**Action requise A:**
Répondez aux questions suivantes à partir de l'extrait consacré à Alain Soral :
(i) En quelle année et dans quelle ville le narrateur a-t-il entendu parler d'Alain Soral pour la première fois ?
(ii) Que sirotait Jeff le soir où il parlait de la femme qui recherche « le verbe avant la verge » ?
(iii) À quoi l'extrait résume-t-il le soralisme ?

**Extrait du texte:**
════════

Tonton Soral
« Dans quel filtre, dans quel vin, dans quelle tisane. Noierons-nous ce vieil ennemi ? » Baudelaire, l’Irréparable.
- Allez, je passe à confesse. La première fois que j’ai entendu parler d’Alain Soral c’était en 1997, à Toulouse. Je venais de faire la connaissance de Jeff, jeune professeur d’économie et propriétaire d’une Jaguar XJ6 verte. A peine dix ans d’écart, un petit maître en quelque sorte. Jeff, accro aux statistiques, m’initia à la sociologie de la drague. Il venait de lire Alain Soral, une sorte de bible pour lui. Après quelques leçons de sociologie soralienne, je découvrais émerveillé, entre deux cours sur l’éthique d’Aristote et Le fondement de la métaphysique des moeurs, que la femme n’était pas une femme. La femme, cela ne voulait rien dire. Ce romantisme niais, celui des souffrances du jeune Werther, cet idéalisme pour puceau hypo-khâgneux, devait désormais céder la place à une connaissance réelle, sociologique n’ayons pas peur des mots. Du concept que diable ! Cette jeune femme par exemple que nous croisions sur les grands boulevards n’était pas une femme mais une culturo-mondaine hystéro type science humaine philo-lettres. C’était cela le vrai savoir, un savoir aux conséquences pratiques. Dans la praxis, l’aborder avec un cuir moulant était aussi ridicule que de vouloir pêcher des moules. Ce type de femme, m’expliqua un soir Jeff euphorique en sirotant son jus de poire (« car l’alcool« , me répétait-il en boucle, « est l’ennemi du dragueur« ), recherche « le verbe avant la verge ». Et cette autre qui déambulait près du jardin des plantes, n’était pas une femme non plus, ne confondons pas tout, mais une pétasse frustrée catho de droite. Je découvrais, non sans émoi, que les concepts étaient aussi des fesses, des seins et une logique de classe. Quelle émancipation soralienne, quel extraordinaire territoire à conquérir.
- Le soralisme c’est le marxisme plus la Gaule. A condition d’avoir un peu de gouaille, et Jeff n’en manquait pas, il était possible tout de même de s’exciter la nouille ou le cannelloni avec ça. Nous n’allions tout de même pas nous laisser piquer les pétasses flippées libéralo-libertaires par des lopettes employées de bureau, des tafioles anarcho-trotskystes ou de jeunes puceaux archéo-socialistes. Nous étions tout de même les maîtres de la réduction sociologique en Jaguar XJ6, les ambassadeurs nocturnes d’une nouvelle pensée, d’une nouvelle rhétorique, d’un nouveau savoir. Un savoir un peu secret, un peu dissident, un peu border ligne. Dans le coup quoi. Un savoir pour initié. Nous jouions même à construire des formes conceptuelles inédites. Tout cela était assez jouissif finalement : plier le réel à nos babilles sémantiques tarabiscotées, ne plus voir dans la femme que des amas conceptuels et des stratégies d’approche associées. Je le trouvais marrant ce Soral, un peu grossier bien sûr et schématique, mais proche de ce que je croyais être la vie, la vraie.

════════

**Données fournies:**
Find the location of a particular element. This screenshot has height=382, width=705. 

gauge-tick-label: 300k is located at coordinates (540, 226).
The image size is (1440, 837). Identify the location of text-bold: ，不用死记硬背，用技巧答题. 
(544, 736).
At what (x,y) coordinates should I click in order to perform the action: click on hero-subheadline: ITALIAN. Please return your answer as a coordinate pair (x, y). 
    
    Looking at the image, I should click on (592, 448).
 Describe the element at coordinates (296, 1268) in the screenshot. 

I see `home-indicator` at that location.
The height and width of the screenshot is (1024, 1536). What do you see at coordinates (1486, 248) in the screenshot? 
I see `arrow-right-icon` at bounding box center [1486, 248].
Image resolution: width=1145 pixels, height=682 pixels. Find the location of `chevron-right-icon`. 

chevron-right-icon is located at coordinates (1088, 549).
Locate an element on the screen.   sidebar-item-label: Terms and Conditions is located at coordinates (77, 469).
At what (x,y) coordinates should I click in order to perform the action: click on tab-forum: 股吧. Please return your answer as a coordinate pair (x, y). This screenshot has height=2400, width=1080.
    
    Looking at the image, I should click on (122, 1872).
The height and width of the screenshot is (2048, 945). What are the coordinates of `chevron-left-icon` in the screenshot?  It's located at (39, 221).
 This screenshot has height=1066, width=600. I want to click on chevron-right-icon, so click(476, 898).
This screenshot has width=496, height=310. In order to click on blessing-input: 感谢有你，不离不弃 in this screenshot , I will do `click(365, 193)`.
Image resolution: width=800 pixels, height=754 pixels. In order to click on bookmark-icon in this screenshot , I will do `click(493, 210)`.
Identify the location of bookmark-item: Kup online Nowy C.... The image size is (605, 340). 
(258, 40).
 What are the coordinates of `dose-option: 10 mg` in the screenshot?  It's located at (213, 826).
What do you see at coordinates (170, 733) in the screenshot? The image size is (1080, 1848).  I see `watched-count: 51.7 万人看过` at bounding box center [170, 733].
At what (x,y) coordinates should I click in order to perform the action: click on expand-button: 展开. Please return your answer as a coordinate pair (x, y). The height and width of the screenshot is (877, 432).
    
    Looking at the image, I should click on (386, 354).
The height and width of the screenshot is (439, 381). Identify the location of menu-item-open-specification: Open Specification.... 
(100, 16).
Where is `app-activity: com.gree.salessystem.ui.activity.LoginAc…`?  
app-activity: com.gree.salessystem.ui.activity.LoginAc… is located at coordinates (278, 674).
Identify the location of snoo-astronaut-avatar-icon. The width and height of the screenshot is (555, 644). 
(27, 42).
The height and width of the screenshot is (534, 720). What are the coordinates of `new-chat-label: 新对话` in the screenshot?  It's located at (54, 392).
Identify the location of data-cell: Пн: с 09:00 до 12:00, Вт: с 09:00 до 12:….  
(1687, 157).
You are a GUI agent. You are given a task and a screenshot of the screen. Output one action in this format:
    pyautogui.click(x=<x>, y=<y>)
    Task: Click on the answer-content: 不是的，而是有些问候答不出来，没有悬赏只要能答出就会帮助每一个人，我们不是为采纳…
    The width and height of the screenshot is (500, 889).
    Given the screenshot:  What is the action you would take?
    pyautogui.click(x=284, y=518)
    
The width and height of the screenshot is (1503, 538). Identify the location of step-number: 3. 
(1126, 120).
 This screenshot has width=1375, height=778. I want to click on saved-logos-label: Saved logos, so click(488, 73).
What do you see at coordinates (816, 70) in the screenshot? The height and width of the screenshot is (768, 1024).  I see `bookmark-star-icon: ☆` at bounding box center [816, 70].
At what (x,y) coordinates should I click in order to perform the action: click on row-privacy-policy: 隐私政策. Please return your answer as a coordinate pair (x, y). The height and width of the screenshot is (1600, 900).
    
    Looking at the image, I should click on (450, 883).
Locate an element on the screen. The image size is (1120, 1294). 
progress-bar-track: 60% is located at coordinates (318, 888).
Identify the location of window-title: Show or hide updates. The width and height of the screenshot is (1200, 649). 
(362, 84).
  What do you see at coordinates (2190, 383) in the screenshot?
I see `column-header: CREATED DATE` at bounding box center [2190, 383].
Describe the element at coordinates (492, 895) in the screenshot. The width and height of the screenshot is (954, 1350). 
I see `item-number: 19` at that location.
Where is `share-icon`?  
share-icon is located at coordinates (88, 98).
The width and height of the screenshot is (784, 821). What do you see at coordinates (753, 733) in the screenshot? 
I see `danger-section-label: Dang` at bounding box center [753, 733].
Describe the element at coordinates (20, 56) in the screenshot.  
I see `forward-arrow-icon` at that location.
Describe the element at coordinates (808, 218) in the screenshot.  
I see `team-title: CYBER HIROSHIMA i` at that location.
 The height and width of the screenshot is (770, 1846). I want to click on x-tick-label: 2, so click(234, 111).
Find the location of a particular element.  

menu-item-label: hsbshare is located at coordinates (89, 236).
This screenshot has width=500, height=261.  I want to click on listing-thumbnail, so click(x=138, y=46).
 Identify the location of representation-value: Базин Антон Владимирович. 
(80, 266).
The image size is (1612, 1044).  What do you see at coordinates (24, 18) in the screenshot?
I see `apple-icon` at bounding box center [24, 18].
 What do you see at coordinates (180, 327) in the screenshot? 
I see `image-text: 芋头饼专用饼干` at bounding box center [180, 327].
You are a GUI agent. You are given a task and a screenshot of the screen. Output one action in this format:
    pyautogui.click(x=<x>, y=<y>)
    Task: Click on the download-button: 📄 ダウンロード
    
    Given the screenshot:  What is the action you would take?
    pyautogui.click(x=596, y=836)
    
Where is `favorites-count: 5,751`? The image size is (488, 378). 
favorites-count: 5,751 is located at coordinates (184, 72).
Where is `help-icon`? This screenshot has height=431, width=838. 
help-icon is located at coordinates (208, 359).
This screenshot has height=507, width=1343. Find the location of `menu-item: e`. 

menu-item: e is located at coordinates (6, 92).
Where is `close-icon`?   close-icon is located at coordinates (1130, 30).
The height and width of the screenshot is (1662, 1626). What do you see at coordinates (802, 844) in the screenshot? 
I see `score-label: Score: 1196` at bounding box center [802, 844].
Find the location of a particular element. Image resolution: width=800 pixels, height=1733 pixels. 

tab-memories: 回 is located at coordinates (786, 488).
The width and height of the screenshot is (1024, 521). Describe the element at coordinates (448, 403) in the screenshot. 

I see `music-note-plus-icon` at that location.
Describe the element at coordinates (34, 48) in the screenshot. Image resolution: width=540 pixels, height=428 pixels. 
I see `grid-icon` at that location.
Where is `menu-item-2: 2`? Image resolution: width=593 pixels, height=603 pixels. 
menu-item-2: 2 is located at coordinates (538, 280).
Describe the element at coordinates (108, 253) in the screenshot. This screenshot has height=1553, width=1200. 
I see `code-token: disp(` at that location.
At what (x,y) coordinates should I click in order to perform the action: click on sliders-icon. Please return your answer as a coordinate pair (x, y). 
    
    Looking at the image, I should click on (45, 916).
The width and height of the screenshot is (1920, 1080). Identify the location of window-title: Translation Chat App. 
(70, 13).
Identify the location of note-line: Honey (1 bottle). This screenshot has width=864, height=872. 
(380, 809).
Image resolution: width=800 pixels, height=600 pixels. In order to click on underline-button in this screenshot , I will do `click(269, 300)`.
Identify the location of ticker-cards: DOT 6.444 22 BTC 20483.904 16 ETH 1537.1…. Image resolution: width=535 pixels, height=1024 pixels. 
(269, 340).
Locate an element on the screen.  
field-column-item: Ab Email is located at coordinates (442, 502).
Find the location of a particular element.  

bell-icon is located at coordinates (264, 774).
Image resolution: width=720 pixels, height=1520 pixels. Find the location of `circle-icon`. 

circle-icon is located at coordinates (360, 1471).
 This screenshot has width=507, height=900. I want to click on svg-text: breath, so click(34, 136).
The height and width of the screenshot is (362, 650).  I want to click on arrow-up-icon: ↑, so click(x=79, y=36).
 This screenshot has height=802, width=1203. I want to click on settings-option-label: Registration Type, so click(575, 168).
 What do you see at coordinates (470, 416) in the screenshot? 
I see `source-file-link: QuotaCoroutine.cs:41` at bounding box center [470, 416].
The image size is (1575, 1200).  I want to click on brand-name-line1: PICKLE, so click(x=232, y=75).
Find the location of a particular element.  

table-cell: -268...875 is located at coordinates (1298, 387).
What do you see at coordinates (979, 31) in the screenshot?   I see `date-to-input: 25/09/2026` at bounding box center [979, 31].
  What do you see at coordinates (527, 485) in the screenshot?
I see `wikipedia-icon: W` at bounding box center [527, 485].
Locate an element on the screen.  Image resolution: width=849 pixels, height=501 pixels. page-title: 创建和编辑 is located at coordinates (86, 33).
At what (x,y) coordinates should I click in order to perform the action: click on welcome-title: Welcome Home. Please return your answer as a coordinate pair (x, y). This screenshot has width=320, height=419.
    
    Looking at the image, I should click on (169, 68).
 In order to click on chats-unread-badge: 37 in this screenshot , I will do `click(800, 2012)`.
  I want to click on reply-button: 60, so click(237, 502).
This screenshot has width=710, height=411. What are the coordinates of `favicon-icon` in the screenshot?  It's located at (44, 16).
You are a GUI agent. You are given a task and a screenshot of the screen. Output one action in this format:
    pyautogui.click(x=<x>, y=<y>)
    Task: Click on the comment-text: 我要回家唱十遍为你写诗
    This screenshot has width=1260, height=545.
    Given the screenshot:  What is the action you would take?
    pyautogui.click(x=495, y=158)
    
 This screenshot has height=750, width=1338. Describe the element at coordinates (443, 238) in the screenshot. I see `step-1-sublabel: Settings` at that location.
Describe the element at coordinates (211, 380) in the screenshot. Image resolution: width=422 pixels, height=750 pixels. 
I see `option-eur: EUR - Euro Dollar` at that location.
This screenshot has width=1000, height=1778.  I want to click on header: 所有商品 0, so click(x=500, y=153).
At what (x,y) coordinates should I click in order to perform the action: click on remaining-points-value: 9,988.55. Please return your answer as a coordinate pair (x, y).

════════

**Action requise B:** Citez à l'identique les lignes du listing, de la ligne contenant « click on sliders-icon. » à la ligne contenant « center [527, 485]. », ces deux lignes incluses.

**Zone de réponse A:**
(i) En 1997, à Toulouse.
(ii) Un jus de poire.
(iii) Au marxisme plus la Gaule.

**Zone de réponse B:**
At what (x,y) coordinates should I click in order to perform the action: click on sliders-icon. Please return your answer as a coordinate pair (x, y). 
    
    Looking at the image, I should click on (45, 916).
The width and height of the screenshot is (1920, 1080). Identify the location of window-title: Translation Chat App. 
(70, 13).
Identify the location of note-line: Honey (1 bottle). This screenshot has width=864, height=872. 
(380, 809).
Image resolution: width=800 pixels, height=600 pixels. In order to click on underline-button in this screenshot , I will do `click(269, 300)`.
Identify the location of ticker-cards: DOT 6.444 22 BTC 20483.904 16 ETH 1537.1…. Image resolution: width=535 pixels, height=1024 pixels. 
(269, 340).
Locate an element on the screen.  
field-column-item: Ab Email is located at coordinates (442, 502).
Find the location of a particular element.  

bell-icon is located at coordinates (264, 774).
Image resolution: width=720 pixels, height=1520 pixels. Find the location of `circle-icon`. 

circle-icon is located at coordinates (360, 1471).
 This screenshot has width=507, height=900. I want to click on svg-text: breath, so click(34, 136).
The height and width of the screenshot is (362, 650).  I want to click on arrow-up-icon: ↑, so click(x=79, y=36).
 This screenshot has height=802, width=1203. I want to click on settings-option-label: Registration Type, so click(575, 168).
 What do you see at coordinates (470, 416) in the screenshot? 
I see `source-file-link: QuotaCoroutine.cs:41` at bounding box center [470, 416].
The image size is (1575, 1200).  I want to click on brand-name-line1: PICKLE, so click(x=232, y=75).
Find the location of a particular element.  

table-cell: -268...875 is located at coordinates (1298, 387).
What do you see at coordinates (979, 31) in the screenshot?   I see `date-to-input: 25/09/2026` at bounding box center [979, 31].
  What do you see at coordinates (527, 485) in the screenshot?
I see `wikipedia-icon: W` at bounding box center [527, 485].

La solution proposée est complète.